[Supplied passage]

++++++

Soho House spotlights handmade pasta as edible art in global classes
Soho House turned Fiona Afshar’s patterned pasta into a member event, signaling that handmade pasta is now social, stylish and built for the club circuit.

Soho House is pushing handmade pasta beyond the restaurant table and into member culture, and that shift matters for anyone watching where the hobby is headed. In its House Nights roundup, the club put Fiona Afshar front and center with a hands-on class built around her vibrant, patterned pasta, treating dough as something closer to design than dinner.
The framing was deliberate. Soho House said the class showed members how to turn simple dough into edible art, which places pasta squarely in the lane of creative making, not just cooking. That approach gives the craft a new kind of status code: the finished sheet or strand is not only meant to be eaten, but to be seen, shared and talked about as part of a social night out.

The class also landed inside a much bigger machine. Soho House said it hosts more than 300 events around the world each month, and the pasta workshop was introduced as part of that global calendar rather than as an isolated food demo. That matters because it signals how easily handmade pasta can travel in lifestyle-club programming. If a patterned pasta class works in that setting, other members’ clubs and local venues are likely to copy the format, especially when the experience blends learning, conversation and visual payoff.
Afshar is a strong fit for that world. Soho House described her as a home chef and creative entrepreneur known for her patterned handmade pasta, while her wider profile has already made her a recognizable name in food circles. She started posting cooking videos on Instagram in 2018, and her colorful pasta sheets later went viral. By 2023, her home-based pasta business in Malibu, California, was bringing in $129,300 a year, with nearly half a million followers watching her work.

That combination of craft, entrepreneurship and online reach gives the Soho House class extra pull. It is not just a lesson in shaping dough. It is a sign that handmade pasta has become a format for community building, personal branding and visual storytelling, with enough style to fit comfortably inside a global club’s event calendar.

++++++

[Problem requirements]
According to the article on Soho House's pasta class, how many events does Soho House host around the world each month?

[Records supplied]
++++++

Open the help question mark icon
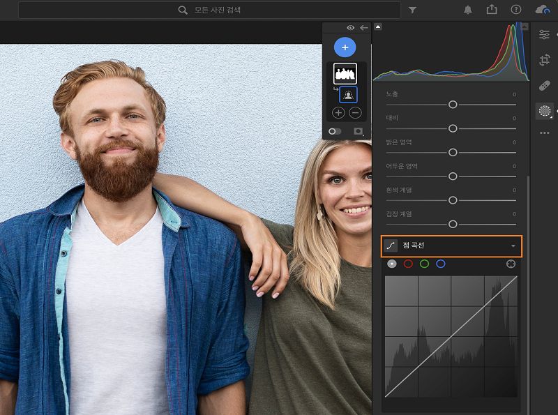Image resolution: width=558 pixels, height=415 pixels. (516, 10)
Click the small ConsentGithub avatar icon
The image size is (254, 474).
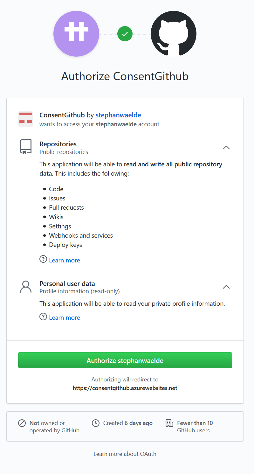tap(26, 119)
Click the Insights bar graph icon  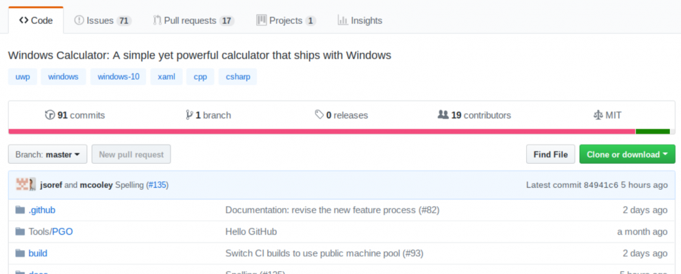[x=343, y=21]
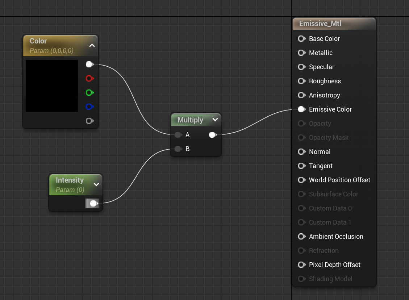Click the Multiply A input pin
This screenshot has width=409, height=300.
coord(178,135)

++++++

[Response to the exercise]
More than 300 events.